SUPPLIED RECORDS -
==================================================

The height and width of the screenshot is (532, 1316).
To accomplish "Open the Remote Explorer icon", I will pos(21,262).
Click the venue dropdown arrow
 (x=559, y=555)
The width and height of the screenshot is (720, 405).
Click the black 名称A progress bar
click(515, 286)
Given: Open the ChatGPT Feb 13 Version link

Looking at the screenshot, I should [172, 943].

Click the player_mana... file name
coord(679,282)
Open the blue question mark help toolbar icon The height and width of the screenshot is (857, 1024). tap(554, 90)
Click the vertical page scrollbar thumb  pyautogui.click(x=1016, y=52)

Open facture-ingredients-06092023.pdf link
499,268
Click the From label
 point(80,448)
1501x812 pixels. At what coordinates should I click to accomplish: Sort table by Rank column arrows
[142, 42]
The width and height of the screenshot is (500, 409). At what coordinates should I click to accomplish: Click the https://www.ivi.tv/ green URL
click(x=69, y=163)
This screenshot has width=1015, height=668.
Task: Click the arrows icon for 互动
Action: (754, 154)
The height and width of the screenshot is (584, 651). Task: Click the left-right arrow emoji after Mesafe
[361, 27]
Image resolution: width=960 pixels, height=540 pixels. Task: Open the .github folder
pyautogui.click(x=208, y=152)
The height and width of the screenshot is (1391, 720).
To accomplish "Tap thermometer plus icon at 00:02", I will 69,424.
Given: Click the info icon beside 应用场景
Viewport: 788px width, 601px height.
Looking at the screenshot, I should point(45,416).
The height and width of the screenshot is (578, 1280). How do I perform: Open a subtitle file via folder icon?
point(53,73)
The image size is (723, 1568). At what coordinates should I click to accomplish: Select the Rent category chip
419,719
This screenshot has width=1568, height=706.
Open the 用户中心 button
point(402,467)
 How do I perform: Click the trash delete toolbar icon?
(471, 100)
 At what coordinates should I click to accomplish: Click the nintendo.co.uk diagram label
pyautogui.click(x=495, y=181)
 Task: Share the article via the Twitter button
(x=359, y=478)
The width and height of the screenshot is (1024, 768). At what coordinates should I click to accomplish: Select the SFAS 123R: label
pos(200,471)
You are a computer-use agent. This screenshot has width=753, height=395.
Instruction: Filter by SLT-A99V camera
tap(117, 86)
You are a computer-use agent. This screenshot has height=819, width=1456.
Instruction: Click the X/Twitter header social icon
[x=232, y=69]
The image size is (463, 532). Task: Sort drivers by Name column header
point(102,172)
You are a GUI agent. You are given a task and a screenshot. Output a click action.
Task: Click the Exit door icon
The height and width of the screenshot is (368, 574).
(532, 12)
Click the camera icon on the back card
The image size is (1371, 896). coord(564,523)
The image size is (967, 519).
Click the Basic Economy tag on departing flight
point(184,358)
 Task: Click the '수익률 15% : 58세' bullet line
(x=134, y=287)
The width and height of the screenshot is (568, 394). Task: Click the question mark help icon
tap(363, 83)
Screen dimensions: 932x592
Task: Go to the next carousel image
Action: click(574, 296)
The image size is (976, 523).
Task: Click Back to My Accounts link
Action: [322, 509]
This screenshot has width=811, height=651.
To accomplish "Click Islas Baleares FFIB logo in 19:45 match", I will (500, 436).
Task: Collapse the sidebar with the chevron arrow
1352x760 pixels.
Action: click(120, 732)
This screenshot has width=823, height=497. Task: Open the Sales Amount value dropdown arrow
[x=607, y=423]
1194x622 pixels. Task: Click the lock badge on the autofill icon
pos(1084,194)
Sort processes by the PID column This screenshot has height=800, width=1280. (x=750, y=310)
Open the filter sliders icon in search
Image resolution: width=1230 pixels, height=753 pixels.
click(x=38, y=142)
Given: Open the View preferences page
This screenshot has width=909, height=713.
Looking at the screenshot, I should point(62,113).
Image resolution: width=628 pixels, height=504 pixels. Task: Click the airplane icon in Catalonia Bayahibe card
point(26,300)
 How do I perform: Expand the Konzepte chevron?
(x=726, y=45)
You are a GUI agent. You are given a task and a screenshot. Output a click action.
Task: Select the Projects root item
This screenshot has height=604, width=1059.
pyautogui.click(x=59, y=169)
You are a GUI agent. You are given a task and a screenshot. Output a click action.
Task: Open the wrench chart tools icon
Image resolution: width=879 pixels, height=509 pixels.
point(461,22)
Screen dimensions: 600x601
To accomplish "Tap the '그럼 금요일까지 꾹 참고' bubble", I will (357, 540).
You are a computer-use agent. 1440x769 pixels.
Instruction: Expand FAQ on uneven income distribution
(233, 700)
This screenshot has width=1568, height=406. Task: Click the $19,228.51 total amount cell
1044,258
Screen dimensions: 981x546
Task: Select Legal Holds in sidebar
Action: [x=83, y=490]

==================================================

YOUR ASSIGNMENT - Keeping every line exactly as it is, copy all the records.

EXERCISE SOLUTION -
The height and width of the screenshot is (532, 1316).
To accomplish "Open the Remote Explorer icon", I will pos(21,262).
Click the venue dropdown arrow
 (x=559, y=555)
The width and height of the screenshot is (720, 405).
Click the black 名称A progress bar
click(515, 286)
Given: Open the ChatGPT Feb 13 Version link

Looking at the screenshot, I should [172, 943].

Click the player_mana... file name
coord(679,282)
Open the blue question mark help toolbar icon The height and width of the screenshot is (857, 1024). tap(554, 90)
Click the vertical page scrollbar thumb  pyautogui.click(x=1016, y=52)

Open facture-ingredients-06092023.pdf link
499,268
Click the From label
 point(80,448)
1501x812 pixels. At what coordinates should I click to accomplish: Sort table by Rank column arrows
[142, 42]
The width and height of the screenshot is (500, 409). At what coordinates should I click to accomplish: Click the https://www.ivi.tv/ green URL
click(x=69, y=163)
This screenshot has width=1015, height=668.
Task: Click the arrows icon for 互动
Action: (754, 154)
The height and width of the screenshot is (584, 651). Task: Click the left-right arrow emoji after Mesafe
[361, 27]
Image resolution: width=960 pixels, height=540 pixels. Task: Open the .github folder
pyautogui.click(x=208, y=152)
The height and width of the screenshot is (1391, 720).
To accomplish "Tap thermometer plus icon at 00:02", I will 69,424.
Given: Click the info icon beside 应用场景
Viewport: 788px width, 601px height.
Looking at the screenshot, I should point(45,416).
The height and width of the screenshot is (578, 1280). How do I perform: Open a subtitle file via folder icon?
point(53,73)
The image size is (723, 1568). At what coordinates should I click to accomplish: Select the Rent category chip
419,719
This screenshot has width=1568, height=706.
Open the 用户中心 button
point(402,467)
 How do I perform: Click the trash delete toolbar icon?
(471, 100)
 At what coordinates should I click to accomplish: Click the nintendo.co.uk diagram label
pyautogui.click(x=495, y=181)
 Task: Share the article via the Twitter button
(x=359, y=478)
The width and height of the screenshot is (1024, 768). At what coordinates should I click to accomplish: Select the SFAS 123R: label
pos(200,471)
You are a computer-use agent. This screenshot has width=753, height=395.
Instruction: Filter by SLT-A99V camera
tap(117, 86)
You are a computer-use agent. This screenshot has height=819, width=1456.
Instruction: Click the X/Twitter header social icon
[x=232, y=69]
The image size is (463, 532). Task: Sort drivers by Name column header
point(102,172)
You are a GUI agent. You are given a task and a screenshot. Output a click action.
Task: Click the Exit door icon
The height and width of the screenshot is (368, 574).
(532, 12)
Click the camera icon on the back card
The image size is (1371, 896). coord(564,523)
The image size is (967, 519).
Click the Basic Economy tag on departing flight
point(184,358)
 Task: Click the '수익률 15% : 58세' bullet line
(x=134, y=287)
The width and height of the screenshot is (568, 394). Task: Click the question mark help icon
tap(363, 83)
Screen dimensions: 932x592
Task: Go to the next carousel image
Action: click(574, 296)
The image size is (976, 523).
Task: Click Back to My Accounts link
Action: [322, 509]
This screenshot has width=811, height=651.
To accomplish "Click Islas Baleares FFIB logo in 19:45 match", I will (500, 436).
Task: Collapse the sidebar with the chevron arrow
1352x760 pixels.
Action: click(120, 732)
This screenshot has width=823, height=497. Task: Open the Sales Amount value dropdown arrow
[x=607, y=423]
1194x622 pixels. Task: Click the lock badge on the autofill icon
pos(1084,194)
Sort processes by the PID column This screenshot has height=800, width=1280. (x=750, y=310)
Open the filter sliders icon in search
Image resolution: width=1230 pixels, height=753 pixels.
click(x=38, y=142)
Given: Open the View preferences page
This screenshot has width=909, height=713.
Looking at the screenshot, I should point(62,113).
Image resolution: width=628 pixels, height=504 pixels. Task: Click the airplane icon in Catalonia Bayahibe card
point(26,300)
 How do I perform: Expand the Konzepte chevron?
(x=726, y=45)
You are a GUI agent. You are given a task and a screenshot. Output a click action.
Task: Select the Projects root item
This screenshot has height=604, width=1059.
pyautogui.click(x=59, y=169)
You are a GUI agent. You are given a task and a screenshot. Output a click action.
Task: Open the wrench chart tools icon
Image resolution: width=879 pixels, height=509 pixels.
point(461,22)
Screen dimensions: 600x601
To accomplish "Tap the '그럼 금요일까지 꾹 참고' bubble", I will (357, 540).
You are a computer-use agent. 1440x769 pixels.
Instruction: Expand FAQ on uneven income distribution
(233, 700)
This screenshot has width=1568, height=406. Task: Click the $19,228.51 total amount cell
1044,258
Screen dimensions: 981x546
Task: Select Legal Holds in sidebar
Action: [x=83, y=490]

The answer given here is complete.